Tag Archives: fail

Most of the Talents Are Ones I Don’t Have

9 Oct

I have always wanted to play the piano. That’s not true — not always — but since being a teenager I have. I wanted to be at the bench, pounding away while singing into a microphone and making people want to dance (more Jerry Lee Lewis and less Tori Amos). Every time I hear Elton John, I see myself gingerly bringing “Honky Cat” to life. Exploiting all the jangly glory of those keys. On the softer side I hear Chopin and envision myself swaying passionately from side to side in a sweeping movement while being intertwined in the melody of “Fantasie Impromptu: Opus #66”. It’s closely related and only marginally tailed by my other dream of dancing. Without really thinking about it, my imagination’s eye starts rolling film of me — all bendy and powerful — dancing in the fashion of the 80’s “Fame” movie. It’s intense in my heart. Like the feeling you get when you start to really think about your favorite desert: it’s so good and so real you can almost taste it, but outside your power to create, or recreate.

My dancing career began and ended when I was six, though, on account of the high cost of lessons, and the work of taking me to a class (I also think my propensity for booty-shaking versus more ballet-type moves made my mother less motivated for me).

But the piano was always in the house. We always had our lovely, antique upright with a bench full of music. I spent a good deal of time playing around on it, and even had a lesson or two, but I backed slowly away. My sister was a masterful, self-trained pianist (still plays keys professionally), who could recreate Beethoven melodies on her own. In my elementary years I came under the impression that my instructor preferred teaching my sister (at this age I can’t recall if I “heard” her say that, or if I misinterpreted something else that was said), and I requested to no longer take lessons. I had such difficulty with my practice, that it seemed very plausible to me that I was equally difficult to teach. It seemed to disambiguate and simplify everyone’s life for me to definitively claim that I was not musically inclined, so I did, and so I’ve been.
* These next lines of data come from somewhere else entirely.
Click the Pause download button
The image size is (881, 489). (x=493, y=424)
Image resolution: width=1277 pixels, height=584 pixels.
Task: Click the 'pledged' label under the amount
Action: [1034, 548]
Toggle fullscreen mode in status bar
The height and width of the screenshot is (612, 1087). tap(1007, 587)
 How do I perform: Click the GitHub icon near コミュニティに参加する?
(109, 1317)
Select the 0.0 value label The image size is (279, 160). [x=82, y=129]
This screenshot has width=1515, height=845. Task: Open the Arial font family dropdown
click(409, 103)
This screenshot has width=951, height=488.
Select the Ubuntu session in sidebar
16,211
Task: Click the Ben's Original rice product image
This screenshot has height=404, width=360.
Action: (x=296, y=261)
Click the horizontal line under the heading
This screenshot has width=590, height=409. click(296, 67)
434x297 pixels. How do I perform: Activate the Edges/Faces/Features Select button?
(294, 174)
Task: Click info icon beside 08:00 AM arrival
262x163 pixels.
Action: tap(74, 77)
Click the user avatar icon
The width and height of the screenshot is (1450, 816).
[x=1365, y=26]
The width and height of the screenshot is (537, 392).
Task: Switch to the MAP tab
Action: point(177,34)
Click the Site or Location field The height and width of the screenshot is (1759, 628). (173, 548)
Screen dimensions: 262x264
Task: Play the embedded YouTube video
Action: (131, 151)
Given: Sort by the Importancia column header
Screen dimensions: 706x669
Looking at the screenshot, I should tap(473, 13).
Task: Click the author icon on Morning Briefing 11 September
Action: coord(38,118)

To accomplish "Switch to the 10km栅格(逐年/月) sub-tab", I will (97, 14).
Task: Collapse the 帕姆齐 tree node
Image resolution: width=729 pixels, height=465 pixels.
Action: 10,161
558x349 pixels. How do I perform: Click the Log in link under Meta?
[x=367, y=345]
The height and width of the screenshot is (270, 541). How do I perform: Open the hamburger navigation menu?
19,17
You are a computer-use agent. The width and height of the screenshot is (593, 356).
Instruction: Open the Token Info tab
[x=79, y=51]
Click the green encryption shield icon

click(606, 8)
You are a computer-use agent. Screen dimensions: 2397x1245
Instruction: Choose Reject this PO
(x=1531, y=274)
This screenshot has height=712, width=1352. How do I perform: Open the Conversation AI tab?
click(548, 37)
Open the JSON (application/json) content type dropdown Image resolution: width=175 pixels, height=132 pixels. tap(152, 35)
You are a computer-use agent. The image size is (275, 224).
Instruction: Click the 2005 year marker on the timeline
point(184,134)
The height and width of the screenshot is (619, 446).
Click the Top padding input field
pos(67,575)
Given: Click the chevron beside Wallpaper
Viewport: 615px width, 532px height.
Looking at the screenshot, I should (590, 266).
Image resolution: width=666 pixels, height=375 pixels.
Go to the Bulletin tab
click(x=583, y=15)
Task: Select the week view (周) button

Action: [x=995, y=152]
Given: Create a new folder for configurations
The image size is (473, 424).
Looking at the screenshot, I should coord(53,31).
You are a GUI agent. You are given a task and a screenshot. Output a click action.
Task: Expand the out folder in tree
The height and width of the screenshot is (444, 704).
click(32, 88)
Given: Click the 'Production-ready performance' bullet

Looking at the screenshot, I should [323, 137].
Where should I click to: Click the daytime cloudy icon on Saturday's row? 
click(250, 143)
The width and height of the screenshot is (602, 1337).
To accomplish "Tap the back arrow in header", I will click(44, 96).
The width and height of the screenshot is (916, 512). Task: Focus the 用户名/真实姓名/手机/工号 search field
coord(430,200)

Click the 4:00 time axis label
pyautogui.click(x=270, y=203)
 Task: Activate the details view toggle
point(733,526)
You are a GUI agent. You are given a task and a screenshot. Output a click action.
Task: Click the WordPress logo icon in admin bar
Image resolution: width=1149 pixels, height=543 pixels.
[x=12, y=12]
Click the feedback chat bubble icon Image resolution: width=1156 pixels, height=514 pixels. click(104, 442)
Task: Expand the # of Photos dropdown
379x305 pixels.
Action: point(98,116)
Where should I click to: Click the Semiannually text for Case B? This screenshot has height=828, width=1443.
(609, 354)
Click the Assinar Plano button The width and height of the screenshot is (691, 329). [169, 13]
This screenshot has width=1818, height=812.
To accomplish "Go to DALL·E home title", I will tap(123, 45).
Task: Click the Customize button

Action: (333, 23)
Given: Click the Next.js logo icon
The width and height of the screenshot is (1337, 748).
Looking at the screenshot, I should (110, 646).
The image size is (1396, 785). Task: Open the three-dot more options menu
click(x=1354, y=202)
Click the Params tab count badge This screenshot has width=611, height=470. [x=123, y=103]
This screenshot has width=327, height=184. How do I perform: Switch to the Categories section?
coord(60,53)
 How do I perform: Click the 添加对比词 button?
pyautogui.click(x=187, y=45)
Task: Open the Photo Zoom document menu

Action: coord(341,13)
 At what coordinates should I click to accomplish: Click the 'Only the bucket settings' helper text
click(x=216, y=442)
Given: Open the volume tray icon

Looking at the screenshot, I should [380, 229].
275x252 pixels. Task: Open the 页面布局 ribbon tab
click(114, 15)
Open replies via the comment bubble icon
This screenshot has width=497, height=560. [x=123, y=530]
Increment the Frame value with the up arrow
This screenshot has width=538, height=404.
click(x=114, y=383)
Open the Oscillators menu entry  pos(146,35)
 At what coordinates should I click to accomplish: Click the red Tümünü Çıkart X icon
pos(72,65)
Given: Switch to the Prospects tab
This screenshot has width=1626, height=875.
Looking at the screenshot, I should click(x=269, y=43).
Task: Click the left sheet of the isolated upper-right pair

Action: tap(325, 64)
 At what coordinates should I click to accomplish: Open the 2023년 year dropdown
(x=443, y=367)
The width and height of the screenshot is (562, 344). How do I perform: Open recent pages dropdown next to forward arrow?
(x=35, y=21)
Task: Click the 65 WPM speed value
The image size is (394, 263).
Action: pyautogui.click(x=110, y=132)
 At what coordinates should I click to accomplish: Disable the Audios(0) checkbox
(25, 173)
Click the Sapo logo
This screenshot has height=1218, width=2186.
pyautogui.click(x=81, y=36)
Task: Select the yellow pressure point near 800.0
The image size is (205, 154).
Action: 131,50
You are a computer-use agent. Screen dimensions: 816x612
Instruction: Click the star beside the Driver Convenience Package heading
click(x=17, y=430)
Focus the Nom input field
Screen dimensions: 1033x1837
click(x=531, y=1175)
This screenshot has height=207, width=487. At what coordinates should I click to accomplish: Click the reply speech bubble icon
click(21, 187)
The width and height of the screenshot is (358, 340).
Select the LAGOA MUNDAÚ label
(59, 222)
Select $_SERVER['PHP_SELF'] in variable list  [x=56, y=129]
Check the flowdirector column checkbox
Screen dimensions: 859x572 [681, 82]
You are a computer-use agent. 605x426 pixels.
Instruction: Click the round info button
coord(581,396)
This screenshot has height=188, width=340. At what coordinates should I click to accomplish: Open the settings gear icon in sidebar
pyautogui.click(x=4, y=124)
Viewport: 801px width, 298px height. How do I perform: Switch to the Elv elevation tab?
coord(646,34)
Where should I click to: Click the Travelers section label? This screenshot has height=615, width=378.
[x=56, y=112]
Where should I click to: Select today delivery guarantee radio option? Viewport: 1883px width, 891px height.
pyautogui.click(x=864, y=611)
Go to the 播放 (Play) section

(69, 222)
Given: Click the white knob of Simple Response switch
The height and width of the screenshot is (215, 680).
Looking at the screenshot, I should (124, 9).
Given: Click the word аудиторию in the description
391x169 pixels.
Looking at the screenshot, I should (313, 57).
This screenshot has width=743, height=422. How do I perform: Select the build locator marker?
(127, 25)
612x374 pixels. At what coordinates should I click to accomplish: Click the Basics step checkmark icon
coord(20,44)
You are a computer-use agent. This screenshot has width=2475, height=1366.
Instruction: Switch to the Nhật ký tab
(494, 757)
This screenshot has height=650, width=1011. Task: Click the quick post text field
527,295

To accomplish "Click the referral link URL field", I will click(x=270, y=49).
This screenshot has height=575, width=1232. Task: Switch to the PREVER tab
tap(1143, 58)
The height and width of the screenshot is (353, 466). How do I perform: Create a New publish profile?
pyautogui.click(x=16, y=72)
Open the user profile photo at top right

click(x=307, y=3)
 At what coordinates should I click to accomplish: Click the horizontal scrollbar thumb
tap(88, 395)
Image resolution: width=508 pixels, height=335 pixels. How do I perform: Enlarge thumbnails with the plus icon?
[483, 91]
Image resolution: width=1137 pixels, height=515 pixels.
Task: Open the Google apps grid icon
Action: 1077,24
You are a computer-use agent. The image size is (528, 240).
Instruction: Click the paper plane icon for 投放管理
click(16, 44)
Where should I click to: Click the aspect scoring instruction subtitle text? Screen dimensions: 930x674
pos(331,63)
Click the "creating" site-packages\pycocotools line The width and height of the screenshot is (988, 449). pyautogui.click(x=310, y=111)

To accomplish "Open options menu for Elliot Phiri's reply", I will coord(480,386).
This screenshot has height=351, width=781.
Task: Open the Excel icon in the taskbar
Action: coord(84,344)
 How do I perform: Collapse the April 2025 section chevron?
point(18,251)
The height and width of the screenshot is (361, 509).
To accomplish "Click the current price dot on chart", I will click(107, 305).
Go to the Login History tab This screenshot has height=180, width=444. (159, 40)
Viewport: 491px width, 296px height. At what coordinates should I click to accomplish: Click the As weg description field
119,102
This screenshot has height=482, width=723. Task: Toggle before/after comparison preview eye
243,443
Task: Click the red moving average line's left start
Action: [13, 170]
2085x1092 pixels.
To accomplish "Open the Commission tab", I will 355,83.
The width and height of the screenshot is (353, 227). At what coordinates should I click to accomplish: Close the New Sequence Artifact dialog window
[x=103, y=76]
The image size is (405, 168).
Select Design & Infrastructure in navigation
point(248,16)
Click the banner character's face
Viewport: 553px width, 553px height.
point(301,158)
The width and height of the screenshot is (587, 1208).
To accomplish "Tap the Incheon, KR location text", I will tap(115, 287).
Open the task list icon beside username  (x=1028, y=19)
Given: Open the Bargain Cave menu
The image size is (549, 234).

It’s my nature to back away from other people’s passionate interests, or their lime-light. That’s not to say that I don’t eagerly leap into any unoccupied lime-light, but I find no pleasure in stealing another person’s thunder, as they say. I enjoy attention and recognition, but I don’t enjoy competition. The best way to avoid competition is to find my own — my very own — interests. Also, competing with my sister was paramount to competing with Beethoven himself, in my child’s mind: certain defeat.

As an adult, though, I just can’t deny that I love the piano. Maybe I’ll never get around to mastering that Chopin piece, but I believe I could learn enough to bring me satisfaction. I believe I could be good enough to sing along to. I’m not sure where to start…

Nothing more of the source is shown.